THE former deputy leader of Wigan Council received a standing ovation and cross-party plaudits as he was installed as the latest borough honorary alderman.
A packed town hall debating chamber saw a sometimes emotional John O’Neill praised for a long and active public service which has continued after his retirement as a Labour councillor.
Accompanied by wife Barbara and several other members of his close family, the one-time representative for Shevington, Standish and Standish Lower Ground said: “It is a big honour and I am very grateful to the council for this recognition.”
The 79-year-old’s successor as deputy leader, Coun David Molyneux, called him a “tremendous ambassador for the borough” who, as someone born outside the borough, had immersed himself so much in local heritage that he could teach much to Wiganers about their own history.
Shevington with Lower Ground councillor Damian Edwardson called Mr O’Neill the “stereotype of a good community leader, a man with a passion for his own community, the borough as a whole and beyond. John is not in it for himself, he is in it to make things better for everyone.”

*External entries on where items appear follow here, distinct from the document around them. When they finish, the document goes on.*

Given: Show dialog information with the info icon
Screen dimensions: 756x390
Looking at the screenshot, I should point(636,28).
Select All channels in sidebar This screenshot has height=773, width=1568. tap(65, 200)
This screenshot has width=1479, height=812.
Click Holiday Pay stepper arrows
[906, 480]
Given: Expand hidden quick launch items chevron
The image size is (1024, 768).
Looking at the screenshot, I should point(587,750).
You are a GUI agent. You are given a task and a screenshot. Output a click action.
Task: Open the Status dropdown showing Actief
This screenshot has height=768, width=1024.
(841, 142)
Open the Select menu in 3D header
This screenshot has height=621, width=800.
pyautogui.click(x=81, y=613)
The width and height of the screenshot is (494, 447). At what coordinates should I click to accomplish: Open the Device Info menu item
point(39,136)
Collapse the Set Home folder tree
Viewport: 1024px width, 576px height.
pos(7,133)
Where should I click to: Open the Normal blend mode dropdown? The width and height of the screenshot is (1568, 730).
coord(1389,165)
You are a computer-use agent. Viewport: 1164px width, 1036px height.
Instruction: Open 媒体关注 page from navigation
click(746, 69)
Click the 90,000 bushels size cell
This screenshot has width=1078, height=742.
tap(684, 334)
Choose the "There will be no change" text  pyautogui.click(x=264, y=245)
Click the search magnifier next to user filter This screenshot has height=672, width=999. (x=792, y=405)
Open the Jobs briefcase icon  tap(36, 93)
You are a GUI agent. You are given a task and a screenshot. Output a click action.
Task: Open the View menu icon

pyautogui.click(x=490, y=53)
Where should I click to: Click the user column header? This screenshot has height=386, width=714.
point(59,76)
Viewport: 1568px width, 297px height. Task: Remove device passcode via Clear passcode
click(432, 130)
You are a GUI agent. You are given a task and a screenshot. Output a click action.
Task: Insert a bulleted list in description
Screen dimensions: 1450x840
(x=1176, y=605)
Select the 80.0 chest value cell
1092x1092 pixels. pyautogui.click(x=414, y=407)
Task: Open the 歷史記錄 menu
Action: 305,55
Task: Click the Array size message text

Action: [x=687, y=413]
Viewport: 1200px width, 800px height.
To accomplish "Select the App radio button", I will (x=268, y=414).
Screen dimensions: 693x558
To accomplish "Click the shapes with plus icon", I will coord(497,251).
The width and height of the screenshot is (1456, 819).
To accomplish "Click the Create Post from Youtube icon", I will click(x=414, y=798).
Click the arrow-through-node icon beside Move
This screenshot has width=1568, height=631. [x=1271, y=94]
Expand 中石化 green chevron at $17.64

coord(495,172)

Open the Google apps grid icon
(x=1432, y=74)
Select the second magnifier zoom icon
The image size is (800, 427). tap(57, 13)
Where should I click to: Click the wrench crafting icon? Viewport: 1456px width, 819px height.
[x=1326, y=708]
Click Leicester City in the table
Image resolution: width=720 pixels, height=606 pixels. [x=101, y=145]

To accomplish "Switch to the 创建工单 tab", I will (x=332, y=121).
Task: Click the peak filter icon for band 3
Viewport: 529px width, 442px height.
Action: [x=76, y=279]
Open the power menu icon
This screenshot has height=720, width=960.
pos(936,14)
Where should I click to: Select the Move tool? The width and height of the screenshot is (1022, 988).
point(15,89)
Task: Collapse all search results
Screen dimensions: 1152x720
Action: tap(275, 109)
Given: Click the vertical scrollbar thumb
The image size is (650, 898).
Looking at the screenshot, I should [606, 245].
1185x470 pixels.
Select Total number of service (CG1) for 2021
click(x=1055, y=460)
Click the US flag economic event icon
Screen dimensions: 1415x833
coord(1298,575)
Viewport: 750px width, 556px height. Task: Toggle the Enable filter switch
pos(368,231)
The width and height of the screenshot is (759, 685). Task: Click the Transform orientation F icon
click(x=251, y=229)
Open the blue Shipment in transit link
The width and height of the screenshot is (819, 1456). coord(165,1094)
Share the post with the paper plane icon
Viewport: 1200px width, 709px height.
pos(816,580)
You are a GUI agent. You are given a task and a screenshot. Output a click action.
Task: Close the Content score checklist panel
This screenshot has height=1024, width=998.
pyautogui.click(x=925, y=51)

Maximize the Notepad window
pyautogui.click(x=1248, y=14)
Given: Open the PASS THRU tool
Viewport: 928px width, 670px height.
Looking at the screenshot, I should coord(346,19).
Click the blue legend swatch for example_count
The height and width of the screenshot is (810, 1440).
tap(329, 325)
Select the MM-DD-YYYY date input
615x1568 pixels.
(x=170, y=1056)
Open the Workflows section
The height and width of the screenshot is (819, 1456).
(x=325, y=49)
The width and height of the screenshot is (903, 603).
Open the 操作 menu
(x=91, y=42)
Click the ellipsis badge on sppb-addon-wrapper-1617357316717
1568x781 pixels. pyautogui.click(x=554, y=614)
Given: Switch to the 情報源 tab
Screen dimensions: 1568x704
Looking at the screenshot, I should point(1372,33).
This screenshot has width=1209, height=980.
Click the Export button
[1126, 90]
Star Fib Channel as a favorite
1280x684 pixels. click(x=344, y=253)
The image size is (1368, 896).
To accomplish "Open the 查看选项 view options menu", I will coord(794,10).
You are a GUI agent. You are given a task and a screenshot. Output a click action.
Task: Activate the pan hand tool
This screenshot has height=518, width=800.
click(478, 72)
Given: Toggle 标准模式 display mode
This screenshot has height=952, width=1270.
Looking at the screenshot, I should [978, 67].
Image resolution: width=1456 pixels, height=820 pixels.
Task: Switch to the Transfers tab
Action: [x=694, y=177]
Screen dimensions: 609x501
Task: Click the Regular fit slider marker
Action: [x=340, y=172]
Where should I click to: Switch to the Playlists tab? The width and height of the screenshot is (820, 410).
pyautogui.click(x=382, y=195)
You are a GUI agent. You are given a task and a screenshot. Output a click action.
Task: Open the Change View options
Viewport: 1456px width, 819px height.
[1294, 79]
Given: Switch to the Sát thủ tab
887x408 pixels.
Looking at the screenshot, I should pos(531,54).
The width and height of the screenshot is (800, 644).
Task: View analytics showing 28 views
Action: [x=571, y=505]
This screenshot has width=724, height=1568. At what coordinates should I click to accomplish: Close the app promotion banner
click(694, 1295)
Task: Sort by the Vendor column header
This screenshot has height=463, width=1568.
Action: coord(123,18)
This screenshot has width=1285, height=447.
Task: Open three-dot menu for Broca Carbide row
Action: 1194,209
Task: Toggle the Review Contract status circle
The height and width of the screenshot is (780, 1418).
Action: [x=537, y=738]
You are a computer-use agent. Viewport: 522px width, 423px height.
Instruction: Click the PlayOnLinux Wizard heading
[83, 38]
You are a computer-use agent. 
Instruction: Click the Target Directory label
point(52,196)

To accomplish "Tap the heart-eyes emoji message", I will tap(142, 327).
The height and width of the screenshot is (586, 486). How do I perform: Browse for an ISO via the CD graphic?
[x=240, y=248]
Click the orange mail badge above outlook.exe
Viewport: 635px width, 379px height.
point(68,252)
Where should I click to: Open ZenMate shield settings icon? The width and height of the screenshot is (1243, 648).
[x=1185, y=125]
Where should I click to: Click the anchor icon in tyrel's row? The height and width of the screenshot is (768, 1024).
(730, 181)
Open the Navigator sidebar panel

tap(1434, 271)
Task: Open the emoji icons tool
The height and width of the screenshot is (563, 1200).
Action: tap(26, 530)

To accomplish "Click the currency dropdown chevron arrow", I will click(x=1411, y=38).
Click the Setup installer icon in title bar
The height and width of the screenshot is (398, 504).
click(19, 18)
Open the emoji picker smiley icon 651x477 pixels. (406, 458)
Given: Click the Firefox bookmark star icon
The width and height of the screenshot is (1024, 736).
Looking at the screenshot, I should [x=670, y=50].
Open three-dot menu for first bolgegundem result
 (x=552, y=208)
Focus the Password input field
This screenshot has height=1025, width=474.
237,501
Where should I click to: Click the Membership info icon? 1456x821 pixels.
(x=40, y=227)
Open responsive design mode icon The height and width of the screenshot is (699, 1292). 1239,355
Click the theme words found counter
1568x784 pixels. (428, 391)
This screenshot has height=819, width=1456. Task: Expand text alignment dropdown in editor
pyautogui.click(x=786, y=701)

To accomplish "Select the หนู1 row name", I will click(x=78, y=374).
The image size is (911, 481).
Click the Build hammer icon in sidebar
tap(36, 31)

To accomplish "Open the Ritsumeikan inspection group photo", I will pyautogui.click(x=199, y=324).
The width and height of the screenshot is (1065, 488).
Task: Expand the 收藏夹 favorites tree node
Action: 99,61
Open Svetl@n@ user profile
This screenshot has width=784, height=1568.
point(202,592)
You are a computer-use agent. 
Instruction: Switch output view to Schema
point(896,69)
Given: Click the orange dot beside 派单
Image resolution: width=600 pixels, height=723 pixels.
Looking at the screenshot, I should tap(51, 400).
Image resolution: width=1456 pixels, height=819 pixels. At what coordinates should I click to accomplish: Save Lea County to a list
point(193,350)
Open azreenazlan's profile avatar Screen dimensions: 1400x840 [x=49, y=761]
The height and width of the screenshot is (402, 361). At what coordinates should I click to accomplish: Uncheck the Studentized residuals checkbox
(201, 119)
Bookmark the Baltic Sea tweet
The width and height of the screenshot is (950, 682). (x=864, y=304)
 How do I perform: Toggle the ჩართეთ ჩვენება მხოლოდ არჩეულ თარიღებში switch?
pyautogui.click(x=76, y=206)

The Mayor of Wigan, Coun Phyll Cullen, said: “John has given outstanding and valuable service to the council and to the community at large.”
Independent councillor Norman Bradbury said that political differences should be put to one side to congratulate Mr O’Neill on his service to the borough.
The resolution to confer the title, unanimously passed by the chamber, was moved by Labour councillor George Davies who, as a former pupil of one-time teacher Mr O’Neill, revealed that he had once been caned across both hands by him for talking too much! During his time representing Shevington and Standish (the boundaries of his ward changed over the years) he held positions of responsibility in finance, social services, regulation and planning.
Mr O’Neill can be credited with helping to establish the Greenheart Regional Park and was much involved in the introduction and expansion of the Wigan Borough in Bloom scheme.
His desire to do things that shook off grimy industrial stereotypes also included the establishment of the now annual design and development competition aimed at creating a more attractive borough.
He also founded Standish Community Forum 20 years ago and helped to revive Shevington and District Community Association several years later to encourage greater community involvement across a range of interests.
Surrey-born and schooled in Hampshire, Mr O’Neill however probably knows more about his patch’s heritage than almost anyone else, having become a scholar of local history.
He was a driving force behind getting Lancashire Day going locally and was involved in all manner of projects to enhance the appearance of Standish and Shevington while raising public awareness of the communities’ pasts.
He remains prominent in the community including: championing Wigan Schools Music Service to the point of providing bursaries to youngsters who can’t afford instrumental fees and helping to fund the Schools Music Festival; continuing to serve on the board of Wigan Metropolitan Development Company; and serving on the Wigan Borough Environment and Heritage Network (he is a former chairman).